Stored data:
-.-.-
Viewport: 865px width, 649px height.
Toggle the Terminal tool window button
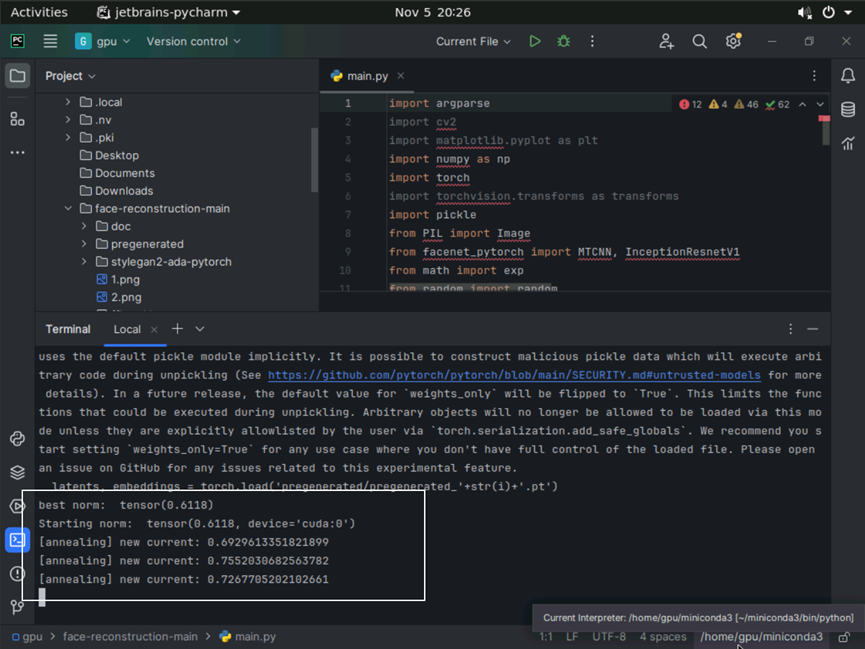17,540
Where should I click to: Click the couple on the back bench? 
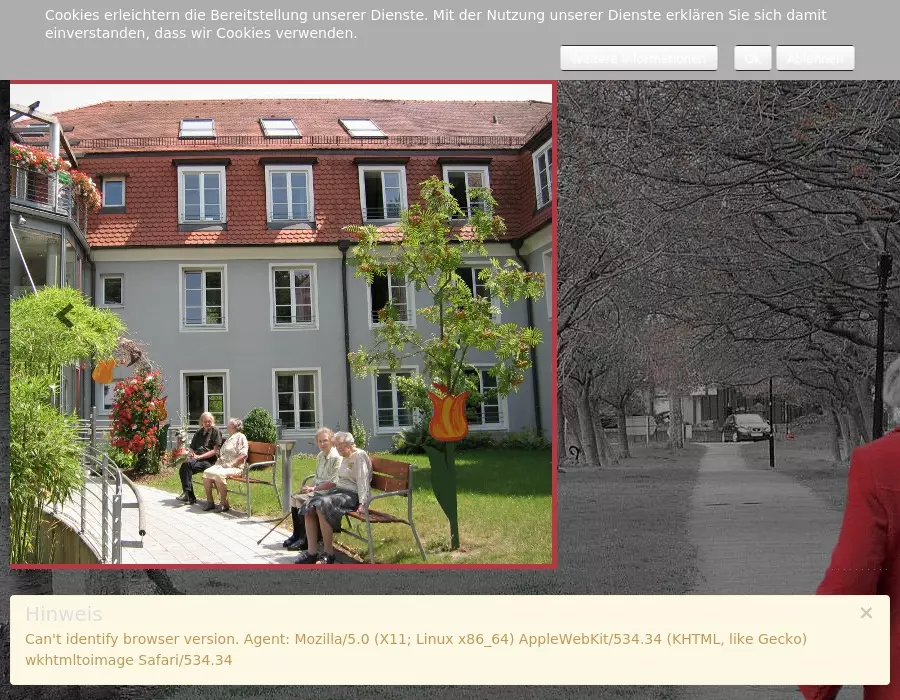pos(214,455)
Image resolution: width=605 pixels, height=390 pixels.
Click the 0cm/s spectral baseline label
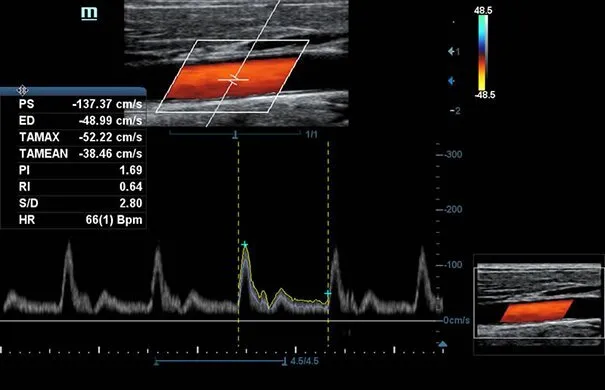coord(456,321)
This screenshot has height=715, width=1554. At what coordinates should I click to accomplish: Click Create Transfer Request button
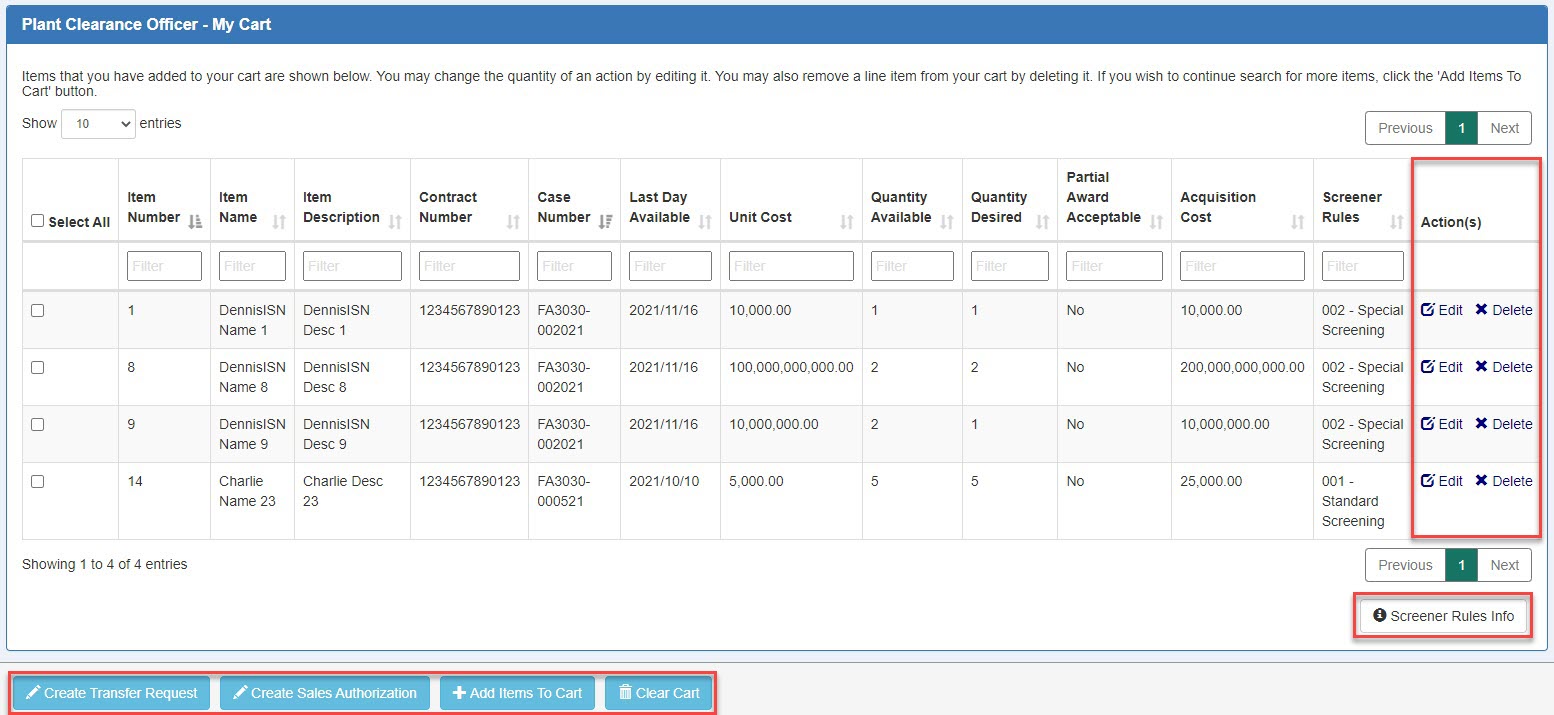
-.-.-
TASK REQUIREMENTS = Only the lines from the one containing "Image resolution: width=605" through the final line of the entries belong in the copy, both ends included. Pictures stay out.

SOLVED EXERCISE =
Image resolution: width=605 pixels, height=390 pixels.
Click the 0cm/s spectral baseline label
coord(456,321)
This screenshot has height=715, width=1554. At what coordinates should I click to accomplish: Click Create Transfer Request button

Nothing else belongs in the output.